Nach dem Mordanschlag eines vermutlichen noch flüchtigen Neonazis auf den Passauer Polizeichef Alois Mannichl ist die zunehmende Radikalisierung der rechten Szene erneut im Fokus öffentlicher Debatten. Der Ruf nach einem Verbot der rechtsextremen Partei NPD wird immer lauter. Außenminister Frank-Walter Steinmeier forderte Polizei und Verfassungsschutz auf, mit aller Härte gegen Rechts vorzugehen. Mit Musik, Videoclips und Mitmachportalen versuchen Rechtsradikale zunehmend, im Internet gezielt Jugendliche zu erreichen.

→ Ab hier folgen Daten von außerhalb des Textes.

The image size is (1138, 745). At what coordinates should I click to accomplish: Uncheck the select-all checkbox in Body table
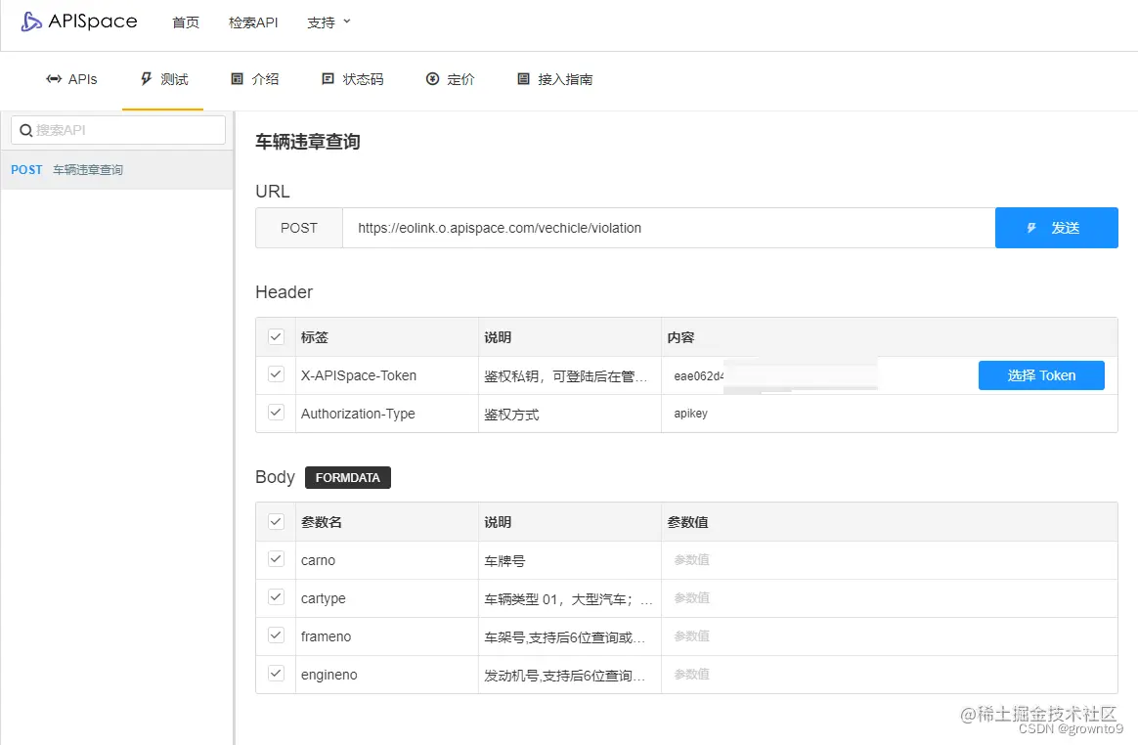[x=275, y=521]
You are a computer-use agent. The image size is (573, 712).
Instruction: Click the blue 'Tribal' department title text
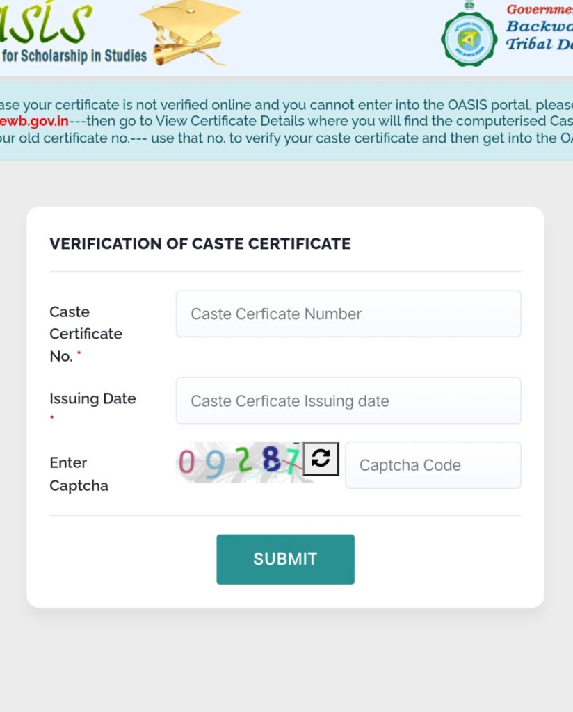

Fotomontage einer Internetplattform
In Internetplattformen wird Kontaktaufnahme leicht gemachtBild: DW Fotomontage

Das Web spiele für die Arbeit der Rechtsextremen eine sehr große Rolle, weiß Martin Schneider, seit zwei Jahren bei der Initiative "Schüler gegen Rechts" in Köln aktiv ist. Fast jeder könne sich eine Homepage aufbauen, die sehr schwer zurück zu verfolgen sei. Außerdem gebe es Seiten wie die "Anti-Antifa", wo gegen Linke gehetzt werde– ähnlich wie mit einem Steckbrief. Gerade Jugendliche, die kaum Freunde haben, könnten besonders gut über das Internet erreicht werden, glaubt der 18-Jährige. Eine unkomplizierte Kontaktaufnahme, einschlägige Musikangebote und Videoclips zum Runterladen, eingebettet in eine moderne Optik – sollen vor allem junge Menschen ins rechtsextreme Lager locken.

Geworben werde ebenso mit dem "Gedanken der Kameradschaft", wie mit Action und Spaß, sagt Anne Broden, die seit zehn Jahren das Düsseldorfer Informations- und Dokumentationszentrum für Antirassismusarbeit (IDA-NRW) leitet. Bei Jugendlichen sei der Glaube weit verbreitet, in dieser Szene Freunde zu finden. Dazu kämen "Thrill und Fun": Rechtsextreme veranstalteten heimliche Konzerte. Ort und Zeit würden erst kurzfristig per SMS bekannt gegeben, das sei für einige Jugendliche sehr spannend.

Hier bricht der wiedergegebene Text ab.